This last week has been mostly about ” You have to go far to get close”.
I had amazing time with my Mom, just pure happiness. I felt that we needed to go really far to get back together to that place where we understand each other again. I feel that this whole month have been about that same topic, for myself.
This week has been full of different emotions, and new situations. In a way feels pretty overwhelming, but the main feeling is still calm happiness. There was trip to the zoo, to the amazing gardens and lots of well needed talking. Those things that you don’t realize you need so much, before you’re without them for so long! Maybe not the zoo or the garden ;).
I also have been missing my boyfriend a lot, it came to me little bit all of sudden. Maybe because of being with my mom. I got that family feeling back and then my closest family wasn’t there :). I think I also have truly realized how important he is to me. Again, you have to go far to get close. I’ve never had this kind of feeling before about my other half, I’m truly happy that he is able to have all of those experiences that he’s having there on his holiday and I don’t need to miss him or feel lonely here. Of course there have been moments that I’ve felt jealous, but they have been about some awesome nature spots that I’ve seen pictures. I want to feel that beauty too around me, but I know that I will have my time there too, so I don’t need to worry too much. And I’m having my own adventure here :). I feel that I’m going to be better and happier and stronger girlfriend in the end of this month. At least I hope!

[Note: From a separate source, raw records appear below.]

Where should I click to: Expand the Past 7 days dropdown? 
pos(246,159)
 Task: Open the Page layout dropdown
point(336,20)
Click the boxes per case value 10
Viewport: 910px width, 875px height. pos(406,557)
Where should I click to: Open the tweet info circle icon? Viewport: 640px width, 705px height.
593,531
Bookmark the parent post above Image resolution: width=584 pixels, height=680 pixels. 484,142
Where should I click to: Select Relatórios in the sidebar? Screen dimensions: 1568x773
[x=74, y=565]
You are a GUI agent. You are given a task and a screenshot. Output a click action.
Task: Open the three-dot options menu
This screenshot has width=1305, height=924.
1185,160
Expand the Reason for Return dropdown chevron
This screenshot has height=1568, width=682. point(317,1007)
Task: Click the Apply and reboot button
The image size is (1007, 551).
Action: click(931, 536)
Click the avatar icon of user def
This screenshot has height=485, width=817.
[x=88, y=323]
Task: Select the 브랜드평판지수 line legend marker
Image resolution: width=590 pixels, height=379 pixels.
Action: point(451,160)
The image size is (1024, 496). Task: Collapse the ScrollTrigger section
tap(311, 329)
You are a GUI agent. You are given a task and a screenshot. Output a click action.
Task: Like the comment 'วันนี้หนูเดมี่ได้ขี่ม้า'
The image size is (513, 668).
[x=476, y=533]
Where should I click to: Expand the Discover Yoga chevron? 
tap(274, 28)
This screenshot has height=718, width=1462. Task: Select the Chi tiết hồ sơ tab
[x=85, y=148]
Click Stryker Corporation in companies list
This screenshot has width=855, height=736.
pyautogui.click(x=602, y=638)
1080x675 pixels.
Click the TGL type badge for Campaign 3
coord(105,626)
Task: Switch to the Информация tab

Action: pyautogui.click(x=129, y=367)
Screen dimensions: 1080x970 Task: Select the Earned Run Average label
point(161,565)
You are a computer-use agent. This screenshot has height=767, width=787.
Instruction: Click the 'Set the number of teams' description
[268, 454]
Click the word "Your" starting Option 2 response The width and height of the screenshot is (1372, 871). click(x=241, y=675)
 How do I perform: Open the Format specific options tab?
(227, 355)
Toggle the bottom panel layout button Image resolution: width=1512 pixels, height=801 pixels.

I haven’t been running as much as the first weeks, I think walking for about 6-7 hours a day is enough and you need that family time so much. You have to be able to put things in proper order and enjoy the moment. I have time to run as much as I want! I didn’t give up or I’m not a loser if I wanted to spend time with my mom rather than running. I feel better and I have more power inside of me, because of that choice.
I did run couple of times and today I’ll run again. But even more than before, because it’s something that I love, it makes me feel good and proud, makes me feel powerful and so many other things! And I’m starting to see the changes in my body, which makes me feel pretty awesome too! 🙂 And I wore shorts this week, in public!